Directions for this task: Please return every line of the records that contains the word "search".

**** Data extracts ****

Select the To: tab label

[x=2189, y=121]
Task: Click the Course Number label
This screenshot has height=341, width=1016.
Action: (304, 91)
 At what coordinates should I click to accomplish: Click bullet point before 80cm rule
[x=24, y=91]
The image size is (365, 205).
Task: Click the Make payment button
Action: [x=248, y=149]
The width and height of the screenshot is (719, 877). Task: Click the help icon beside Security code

****
**** Data extracts ****

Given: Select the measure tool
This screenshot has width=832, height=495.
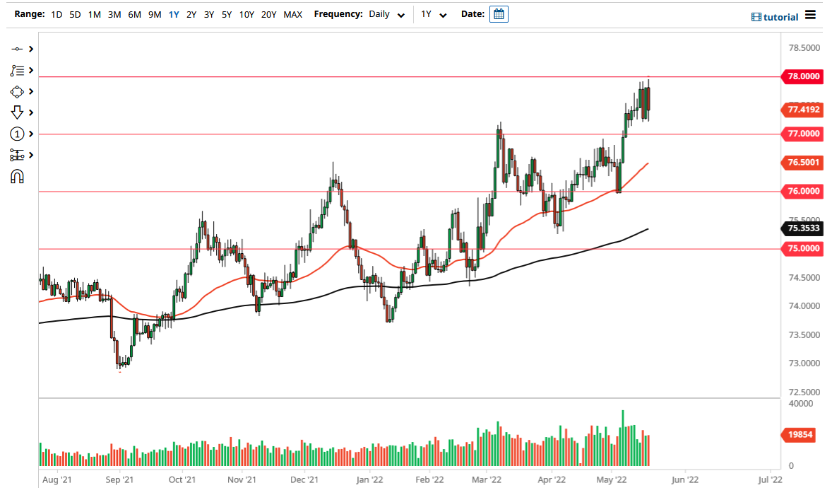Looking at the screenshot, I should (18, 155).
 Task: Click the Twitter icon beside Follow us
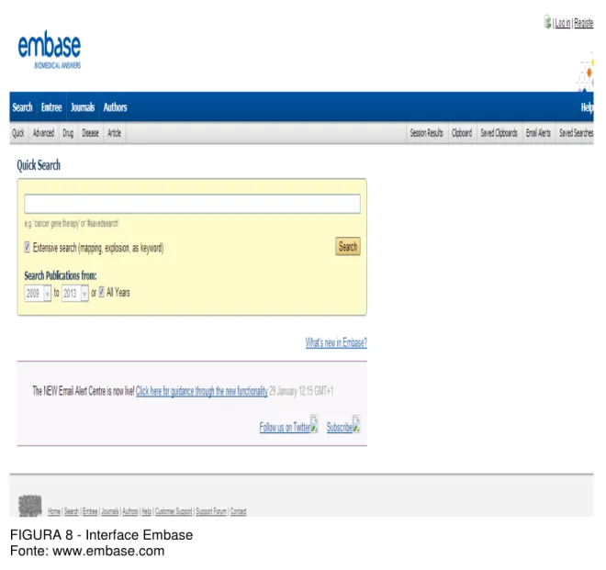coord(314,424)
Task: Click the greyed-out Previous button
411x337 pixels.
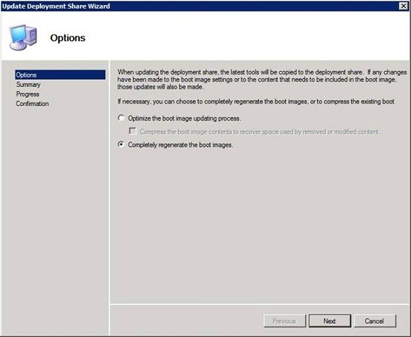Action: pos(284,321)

****
**** Data extracts ****

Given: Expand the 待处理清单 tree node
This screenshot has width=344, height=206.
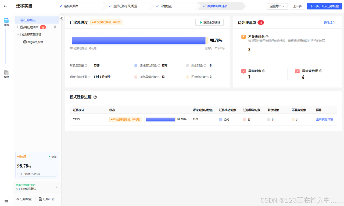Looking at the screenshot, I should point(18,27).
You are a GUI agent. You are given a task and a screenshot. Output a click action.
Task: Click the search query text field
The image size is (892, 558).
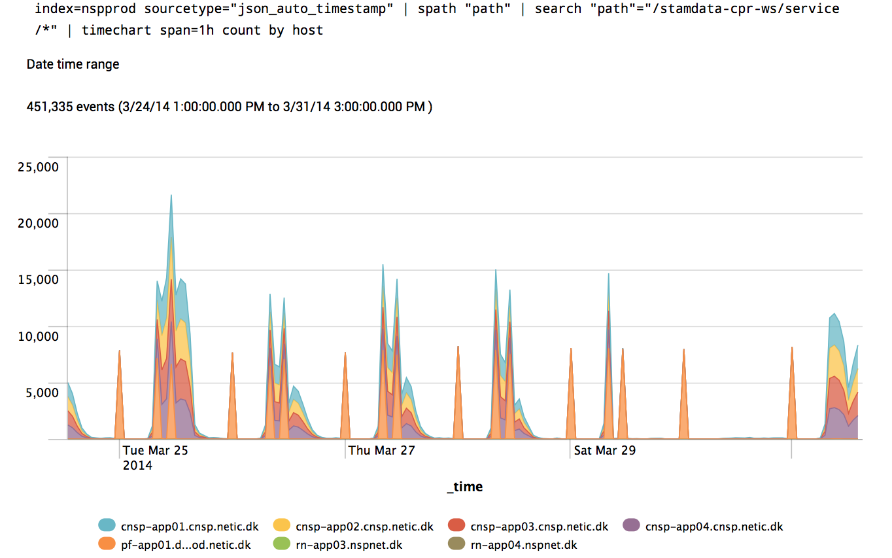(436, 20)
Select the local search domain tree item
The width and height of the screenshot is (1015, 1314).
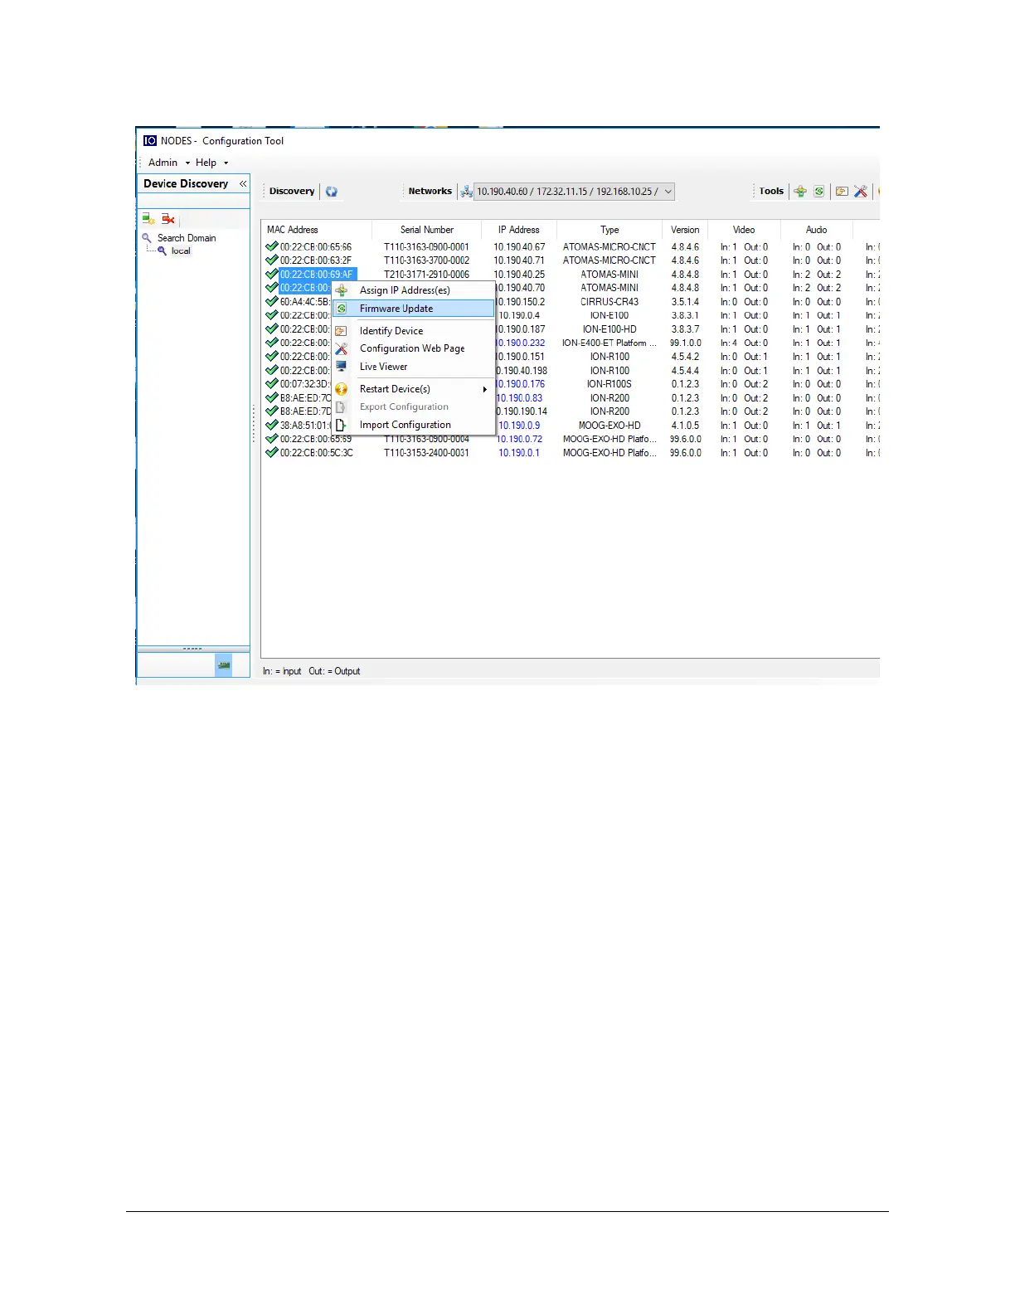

****

Response to the task:
Task: Click the search query text field
Select the local search domain tree item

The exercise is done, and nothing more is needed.